• [Objective]
Could you rewrite the rows from the line with "This screenshot has" up to and including the line with "(x=562, y=357)", changing "Toggle" to "Click" and keeping everything else the same? Leave the pictures out.

• [Task inputs]
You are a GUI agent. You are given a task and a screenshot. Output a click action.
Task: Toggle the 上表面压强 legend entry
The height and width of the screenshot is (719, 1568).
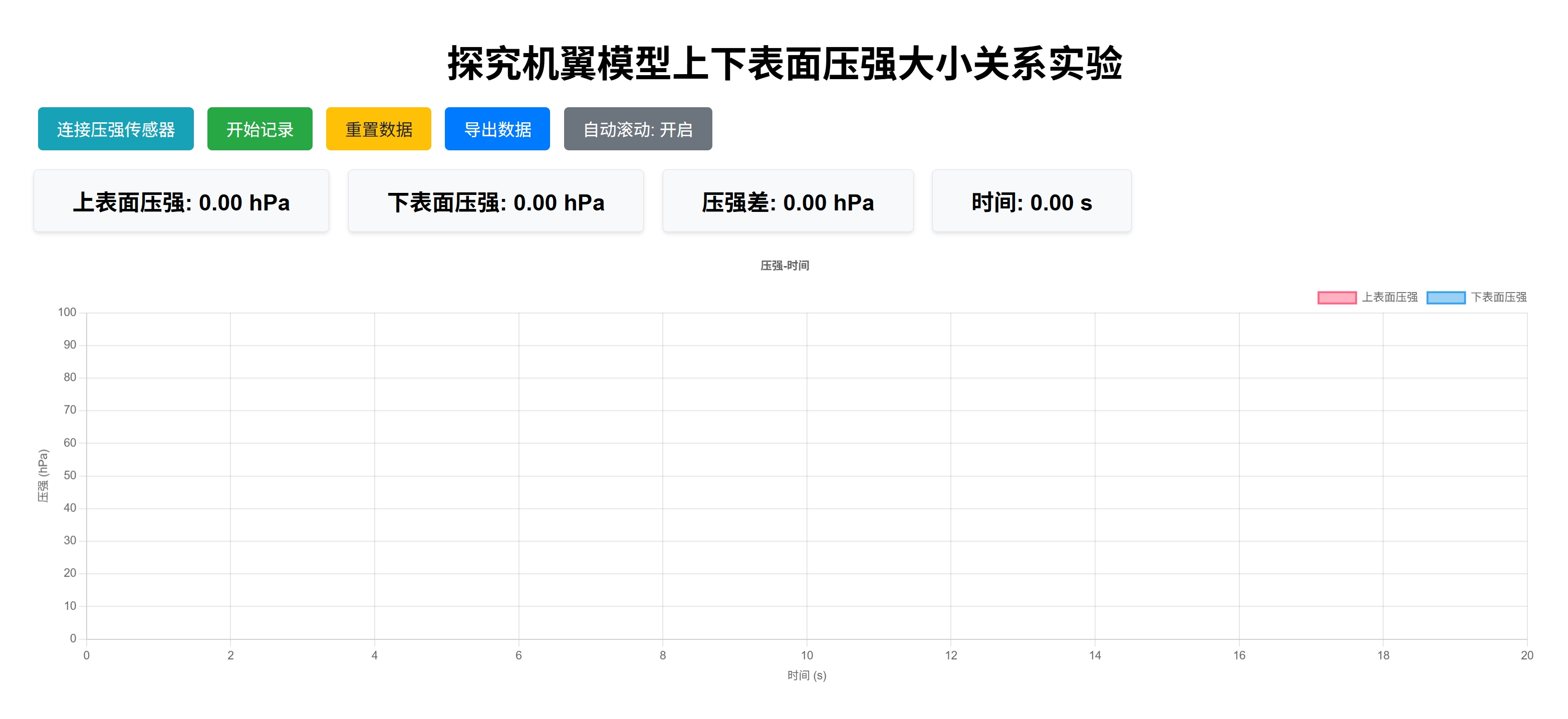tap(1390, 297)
* * *
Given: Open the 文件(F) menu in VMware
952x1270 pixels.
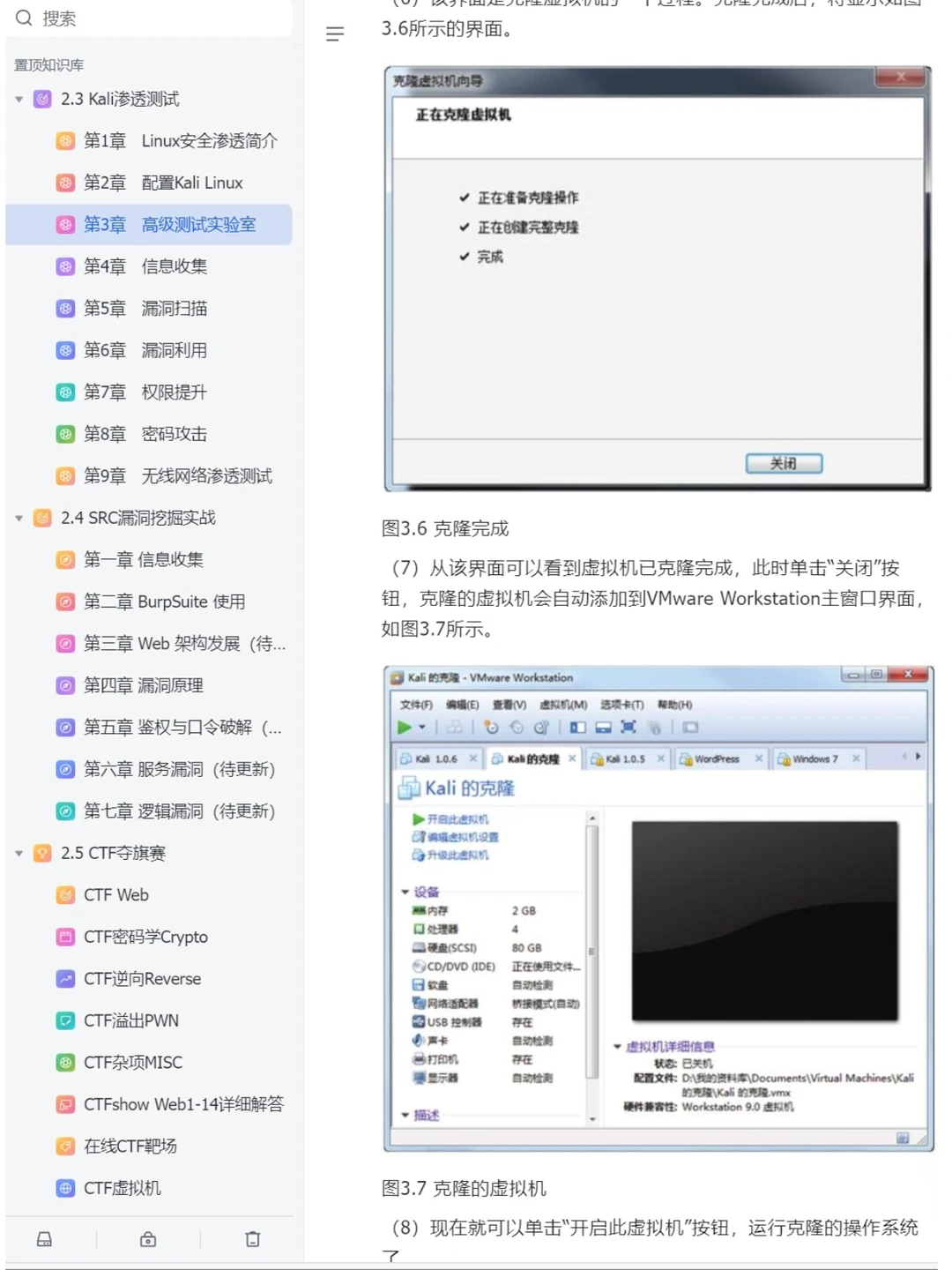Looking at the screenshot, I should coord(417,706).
* * *
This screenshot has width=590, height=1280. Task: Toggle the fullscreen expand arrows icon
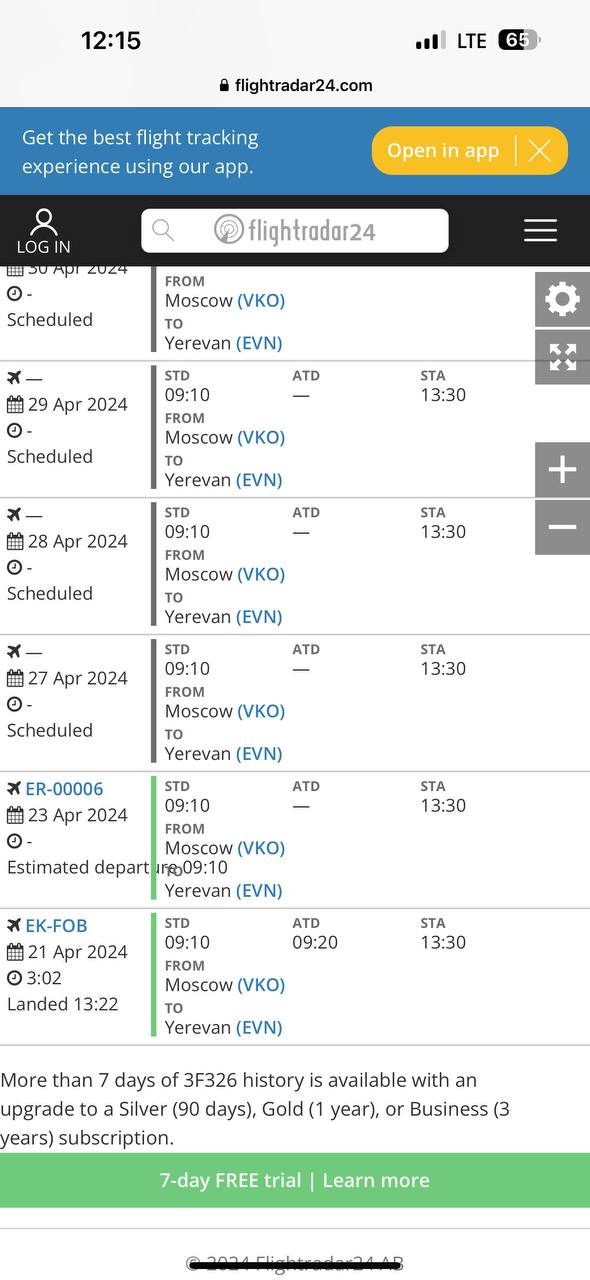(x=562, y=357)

• [The completed task]
This screenshot has width=590, height=1280. Task: Click the fullscreen expand arrows icon
(x=562, y=357)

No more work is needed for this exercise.